Wir LehrerInnen behalten unseren SchülerInnen entsetzlich was vor: neue, kreative Herangehensweisen an ihr Leben! Wir bringen ihnen nur die ewig gleichen Reaktionsweisen auf eine längst vergangene (unsere, aber nicht der SchülerInnen?) Welt bei. Wir bereiten sie schlichtweg nicht auf das gegenwärtige, geschweigedenn zukünftige, also prinzipiell offene Leben vor (wozu durchaus auch eine Lektüre des Buchs "Das offene Kunstwerk" von Umberto Eco gehören würde).

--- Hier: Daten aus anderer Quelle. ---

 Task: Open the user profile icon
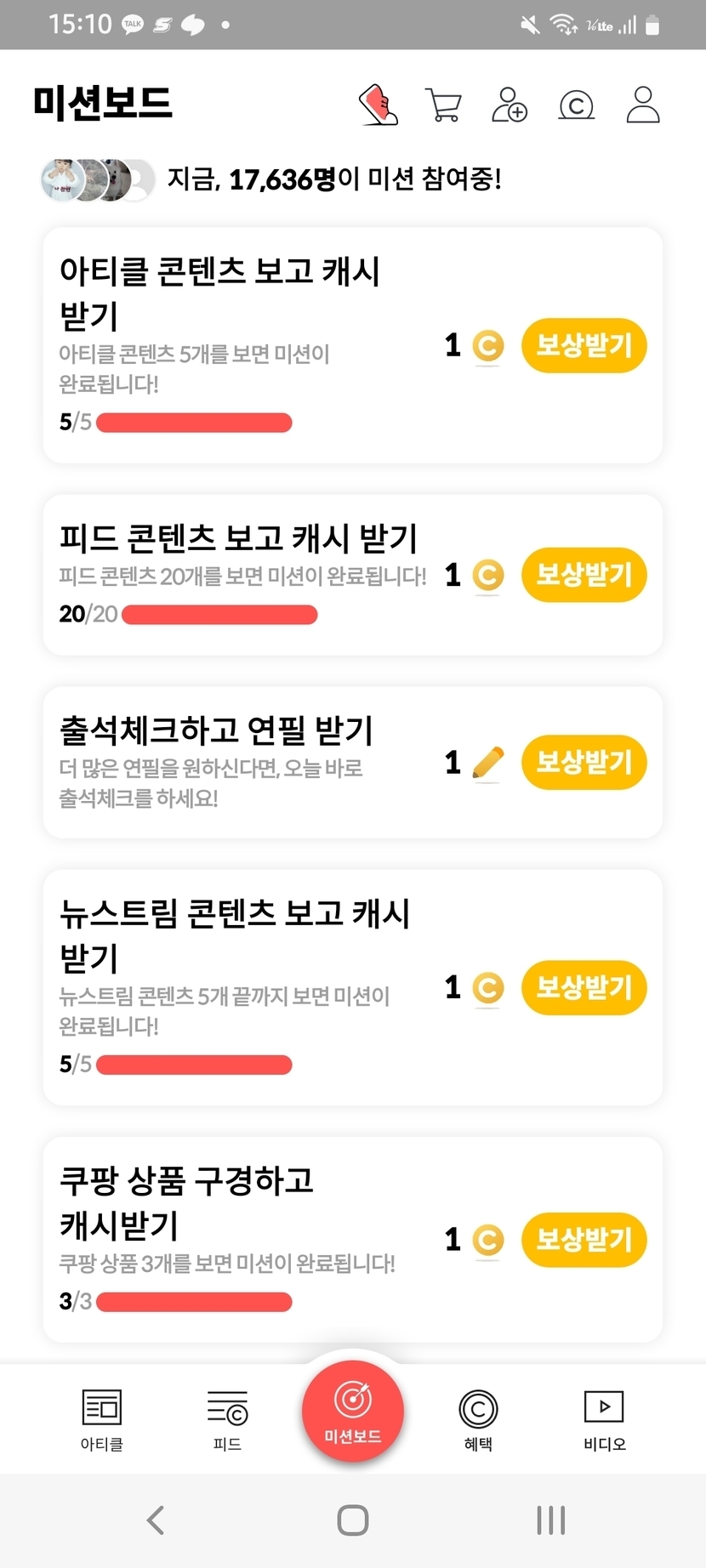642,105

Die o.g. "neuen" Themen sind wahrhaft – an SchülerInnen – nicht einfach vermittelbar. Pars pro toto die "Relativitätstheorie" ist – wenn man sie halbwegs gründlich vermitteln will, statt nur zu sagen, dass "irgendwie alles schon immer ganz schrecklich relativ" sei – dermaßen schwierigst mathematisch, dass es keine Chance gibt, sie in dieser nunmal gegebenen Komplexität SchülerInnen zu vermitteln. Mehr noch: kaum einE LehrerIn hat im normalen Berufsstress eine Chance, sie noch nachzuvollziehen (geschweigedenn SchülerInnen zu vermitteln). Oder doch nicht? Vgl.   .

Und dennoch: wichtige Ansätze kann man allemal vermitteln. Hoimar von Ditfurth, aber auch Einstein höchstpersönlich in seinem Buch "Die Evolution der Physik" hat es bewiesen.